Rows showing where targets appear:
******************************

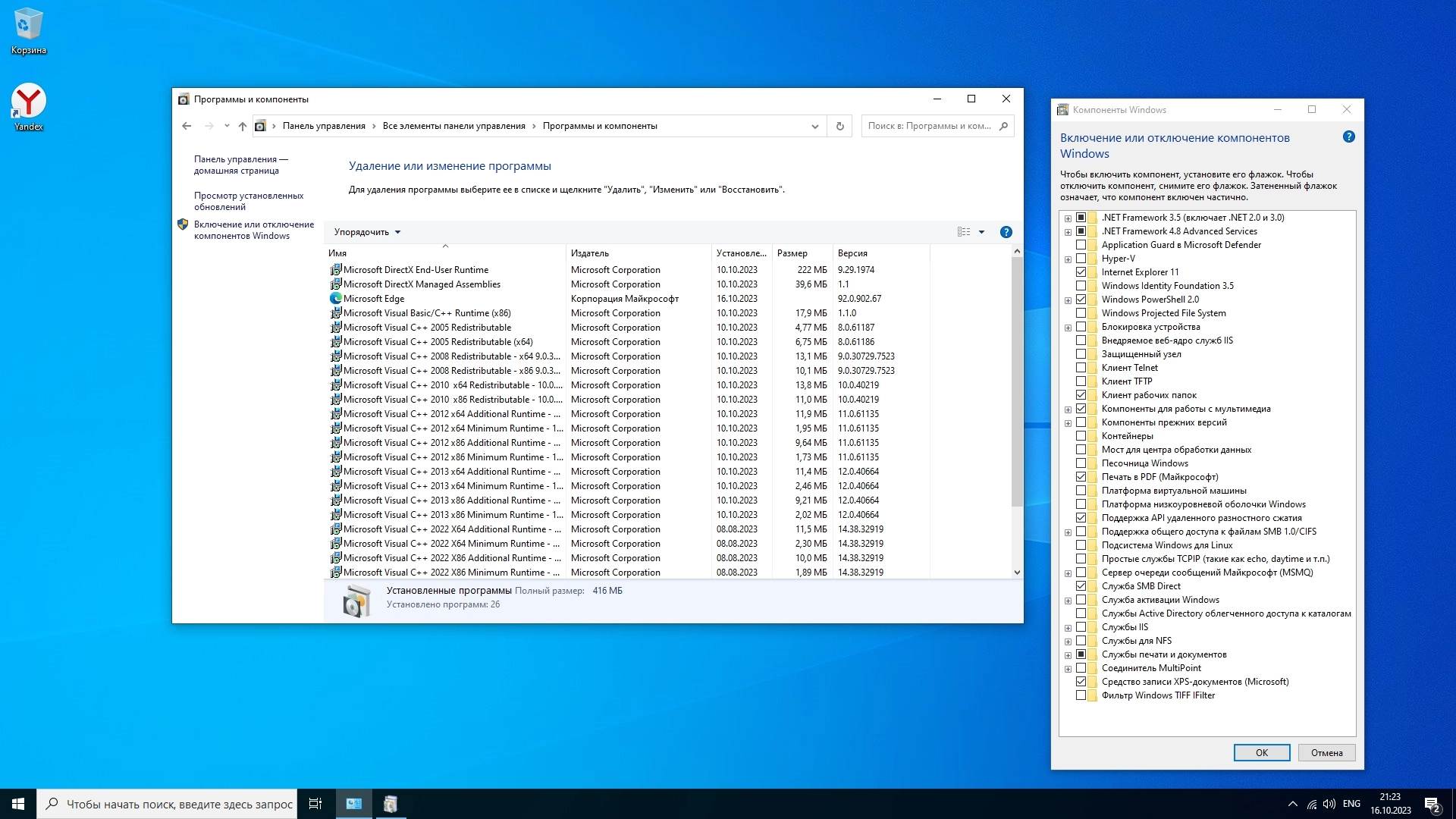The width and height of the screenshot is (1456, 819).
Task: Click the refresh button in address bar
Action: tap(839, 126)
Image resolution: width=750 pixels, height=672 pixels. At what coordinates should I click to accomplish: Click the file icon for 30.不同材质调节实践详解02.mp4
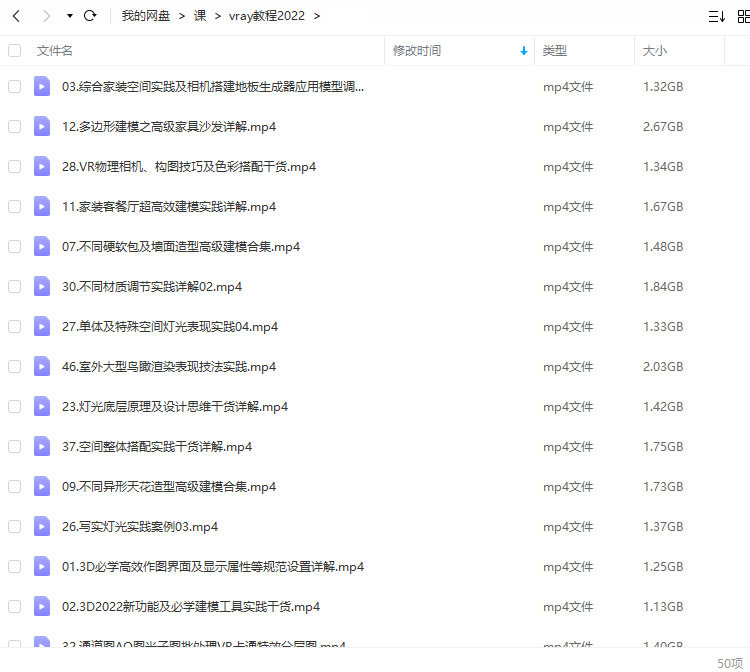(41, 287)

******************************

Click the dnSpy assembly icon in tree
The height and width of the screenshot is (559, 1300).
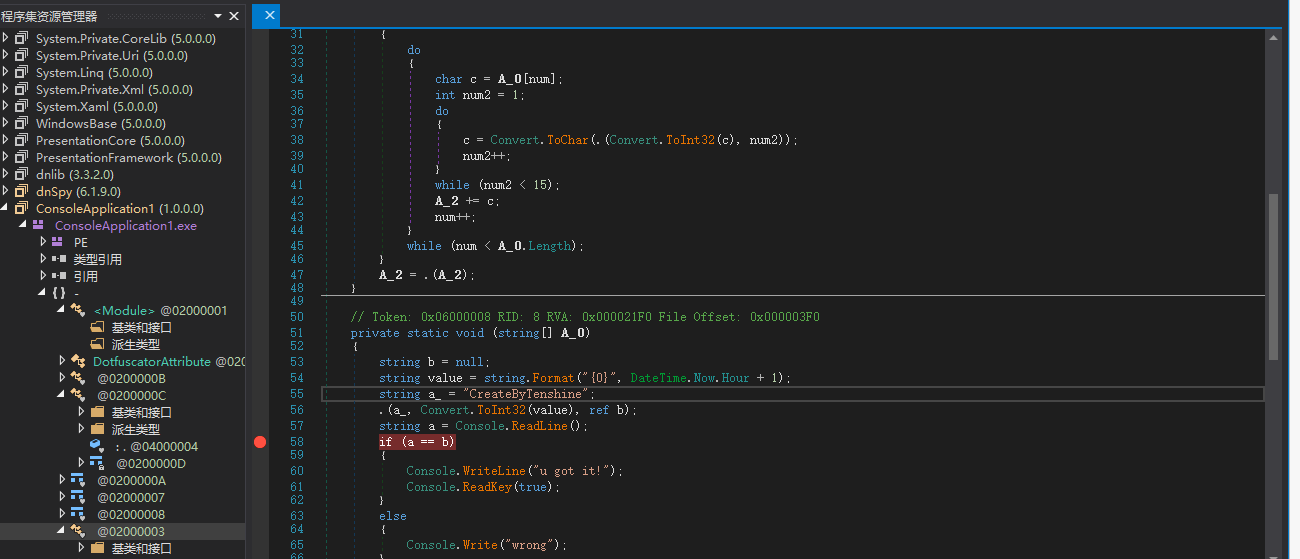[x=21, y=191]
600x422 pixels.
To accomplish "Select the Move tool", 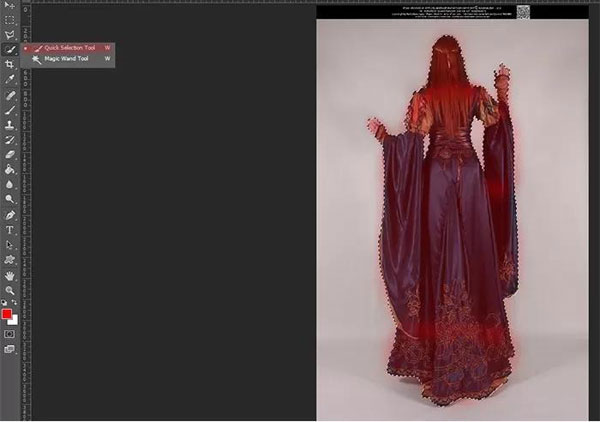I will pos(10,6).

******************************

Task directions: Count the lines in the material above that contain the word "Click", and reply with the number alone.

Written reply: 3